Wednesday, January 16, 2008
JSH: Mathematical proof of factoring problem solution
Intriguingly it's easy to prove certain things about the relations I call factoring congruences and in doing so prove mathematically that they solve the factoring problem, without actually demonstrating with a factorization.
The Diophantine system of equations that I use is
x^2 = y^2 + pr_1
and
z^2 = y^2 + nT
where T is the target to be factored. What I did to probe the equations was connect x and z together with
z = x + ak
where I used two variables for that when it might seem like you could use one (which I did at first).
First off, there are an infinity of solutions with integers for the top equation given the bottom one.
For example with z^2 = y^2 + 21, I have that y=2 is a solution, which gives z = 5. Now with that y, there are an infinite number of integer solutions for pr_1, where I'll give a few with their factors to help readers understand several crucial points:
pr_1 = (5)(1) = 5, pr_1 = (6)(2) = 12, pr_1 = (7)(3) = 21, pr_1 = (8) (4) = 32, pr_1 = (9)(5) = 45,
pr_1 = (10)(6) = 60, and pr_1 = (11)(7) = 77.
Notice I just advance the factors by 1, and, of course, since you just step up by 1, every prime is a potential p, so there is an answer for every prime.
I did this stepping out yesterday and realized that several requirements I had put on nT were wrong, as it doesn't have to be odd and can have 3 as a factor. For each of those values above, it's trivial to find an x, as y is set, and, of course, for any integer x, and integer z, there must exist an integer z-x, so since z-x= ak, ak must exist.
So there are always solutions, for every prime p. Now I had to use ak, instead of just one variable because I also have as a key equation: k = 2ax mod p
Now that may seem to come out of the blue, but it's a deliberate introduction to force z = x + ak, as consider that of course then 2ax = k mod p, and to make that explicit I'll let 2ax = k + pr_2
x^2 = y^2 + pr_1 and 2ax = k + pr_2
it makes sense to multiply the latter by k, so that you have
x^2 = y^2 + pr_1
and
2axk = k^2 + kpr_2
and then add them to get
x^2 + 2axk = y^2 + k^2 + p(r_1 + kr_2)
which just begs for completing the square by adding a^2 k^2 to both sides and simplifying a bit I get
(x+ak)^2 = y^2 + (1 + a^2) k^2 + p(r_1 + kr_2)
and compare with
z^2 = y^2 + nT
and you have that z=x+ak, as long as nT = (1 + a^2) k^2 + p(r_1 + kr_2), and in the derivation (which I posted a while back) I cover how you know that you can do that, though the skeptical among you can simply solve for k, using the quadratic formula and look to see when it is rational—remember that r_1 and r_2 are completely free integers.
So I've covered how I further connect the system of two Diophantine equations, covered why a solution must always exist and shown why you have 'a' and 'k'. All that effort is about finding rules governing the system, which I call the factoring congruences.

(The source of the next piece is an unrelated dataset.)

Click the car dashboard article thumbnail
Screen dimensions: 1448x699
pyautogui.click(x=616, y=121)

In the previously posted derivation I show how you get the factoring congruences so I'll just give them here versus deriving them in detail again:
z = (2a)^{-1} (1 + 2a^2)k mod p
k^2 = (a^2+1)^{-1}(nT) mod p
and
y = (1+2a^2)^{-1} z mod p, or y = -(1+2a^2)^{-1} z mod p.
So remarkably there are these rules governing the system, which were previously unknown, and they cover things that can happen versus those that cannot.

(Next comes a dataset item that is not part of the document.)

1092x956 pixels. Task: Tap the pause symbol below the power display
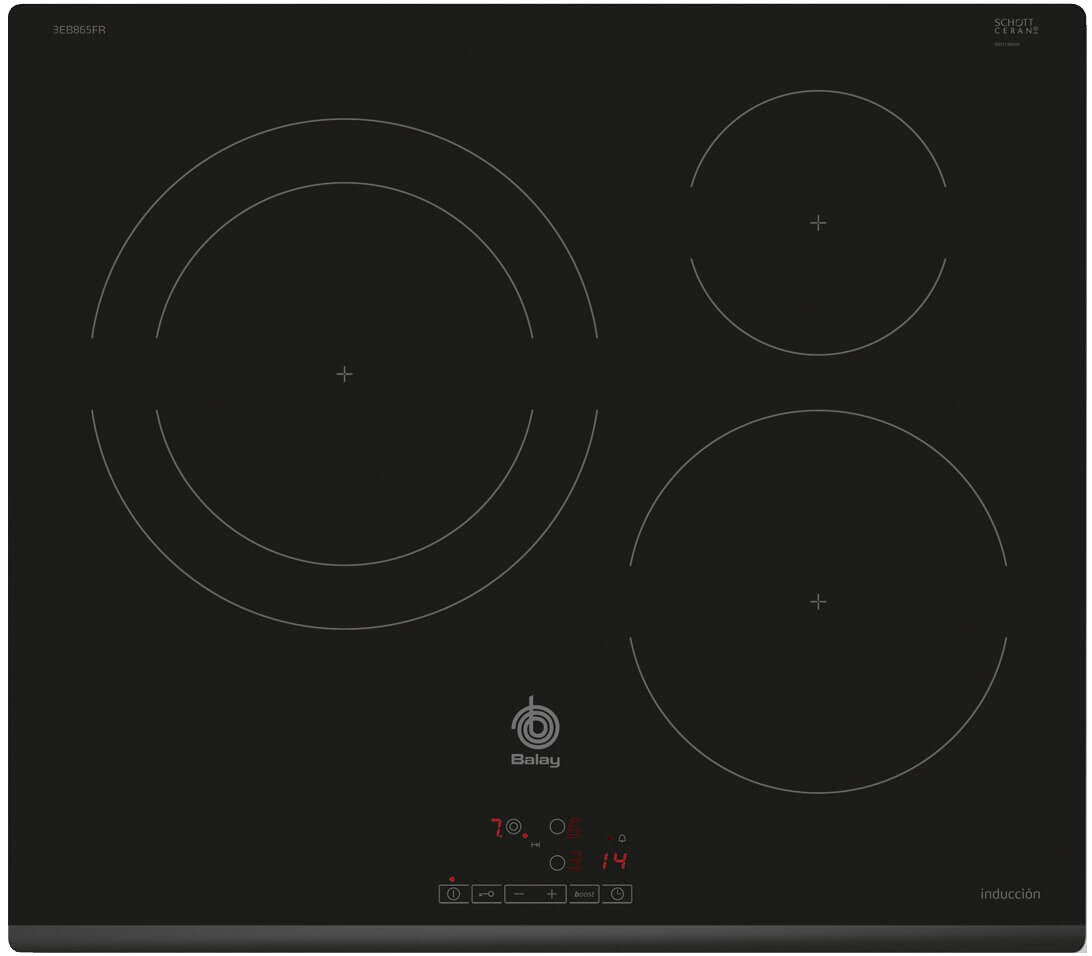(535, 845)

For instance, I have been using p=11 in my examples in past posts demonstrating the factoring congruences with T=119 and n=1, but let n=1 again, and let T=21, so I can connect with what I have above and look again at the list of some possible values for pr_1:
pr_1 = (5)(1) = 5, pr_1 = (6)(2) = 12, pr_1 = (7)(3) = 21, pr_1 = (8) (4) = 32, pr_1 = (9)(5) = 45,
pr_1 = (10)(6) = 60, and pr_1 = (11)(7) = 77
In that list you can just see when 11 is the prime as that last case given where pr_1 = 77. And notice that 7 is there when it's a factor of 21, which can help you see how all those limitations I had in place, like I thought nT had to be coprime to pr_1, were just wrong, and of course nT can have 3 as a factor as 21 does.
Now since I found the factoring congruence relations by derivation, solving out with z^2 = y^2 + nT, but the equations end up just using nT mod p, you get the odd result that the answers given will apply to every nT that has the same residue modulo p. Which is just so weird that it bugged me for a while, but the math says it must be true.

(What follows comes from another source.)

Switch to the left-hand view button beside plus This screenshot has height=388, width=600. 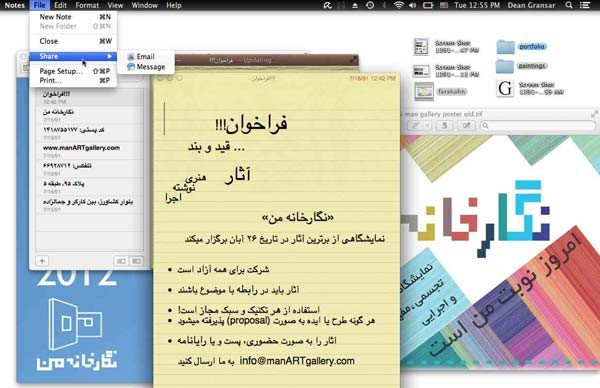click(x=121, y=261)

But then, you can always factor T, if it is the product of two primes, by just using z-y mod p and z+y mod p, if p is chosen such that p>sqrt(T), and you get the non-trivial factorization.
So, if you find all a's that will work such that k exists, and remember
k^2 = (a^2+1)^{-1}(nT) mod p
then you WILL non-trivially factor T, as the answers you get for z and y mod p will simply bounce between giving you the residues of T mod p and 1, or giving you the residues of the prime factors modulo p, and one of them must be less than p, unless T=p^2, so it must have itself as its residue.
The factor will just pop out directly as an answer, which you know by mathematical proof.
Now, based on classical thinking in this area, it seems likely that k will exist about 50% of the time, but the mathematics is kind of weird here, so it may make it harder to find k than that if you loop through values for 'a' that you check to see if they work. I know, for instance, with p=11, and nT mod 11 = 9, there are only four possible values for the a's: 2, -2, 5 and -5. That's it, over infinity, so you have this odd thing that with 9 + 11c, where c is an integer, you can work out ALL the residues modulo 11 that can occur as residues of the factors modulo 11.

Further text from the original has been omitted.